Por essas ideias, Trótski tentou convencer James e outros militantes do SWP. A luta por um estado dos negros significaria, na prática, um desenvolvimento político interno à própria luta por autodeterminação, isto é, os negros consistentemente romperiam o jugo histórico e psicológico criado por anos de escravidão e opressão racial. C.L.R. James, nas resoluções sobre a questão e autodeterminação dos negros escritas para o SWP, assimilou a importância da estratégia da teoria da revolução permanente na luta contra o racismo:

“A demanda por um estado negro é uma realização revolucionária, com o encorajamento entusiasmado e assistência dos brancos vai criar uma tão criativa energia em cada sessão dos trabalhadores e camponeses negros na América, tal como constituir um grande passo para integrar o negro nos Estados Unidos Socialistas da América” [7].

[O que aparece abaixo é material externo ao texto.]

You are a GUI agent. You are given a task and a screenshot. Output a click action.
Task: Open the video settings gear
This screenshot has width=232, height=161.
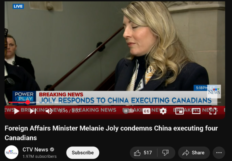[x=163, y=111]
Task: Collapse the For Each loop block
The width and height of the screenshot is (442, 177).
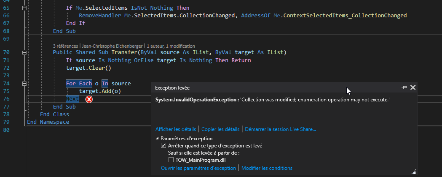Action: tap(24, 83)
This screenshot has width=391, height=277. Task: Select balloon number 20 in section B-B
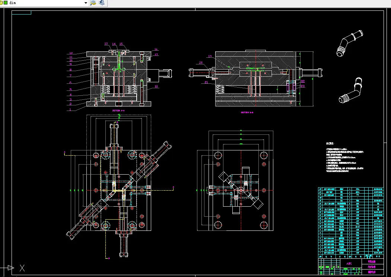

Os diálogos com Trótski acerca deste debate foram fundamentais para chegar nessa síntese escrita por James, parte fundamental das resoluções sobre questão negra do SWP. Mas eles não param por aí, James defendia que a teoria da revolução permanente deveria estar amplamente conectada às massas negras afro-americanas [8], se não a revolução seria apenas uma ficção.

Conclusão

Essas lições que C.L.R James pôde extrair do marxismo revolucionário e também diretamente nas discussões com Leon Trótski são chave para o debate de estratégia nos movimentos sociais e no movimento operário nos dias de hoje. A teoria revolução permanente é a arma que os trabalhadores negros e brancos precisam tomar em suas mãos para pôr fim ao racismo e ao capitalismo.

A luta por uma demanda democrática como a dos negros pelo direito a ter seu próprio estado colocaria em marcha um movimento revolucionário. Segundo Trótski, isso significaria na prática que a realização da palavra de ordem de autodeterminação dos negros só poderia ser conquistada “se treze ou quatorze milhões de negros sentirem que a dominação dos brancos está acabada”, e isso seria um “grande despertar moral e político”, um “grande passo revolucionário” [9].

As lutas movimentistas que se restringem a levantar uma outra demanda mais sensível a crueldade sofrida pelos negros no capitalismo, e que se esbarram nos limites impostos pela propriedade privada e ali ficam, não passam de lutas parciais que não podem acabar com o racismo. O que os revolucionários do Haiti mostraram é que, na medida em que iam fazendo experiência na luta de classes, em suas lutas parciais, o desenvolvimento interior da própria luta, das revoltas, dos quilombos, os levou a derrubar o sistema escravista. Nas palavras de James: “Antes da revolução eles pareciam sub-humanos [...] A revolução os transformou em heróis” [10].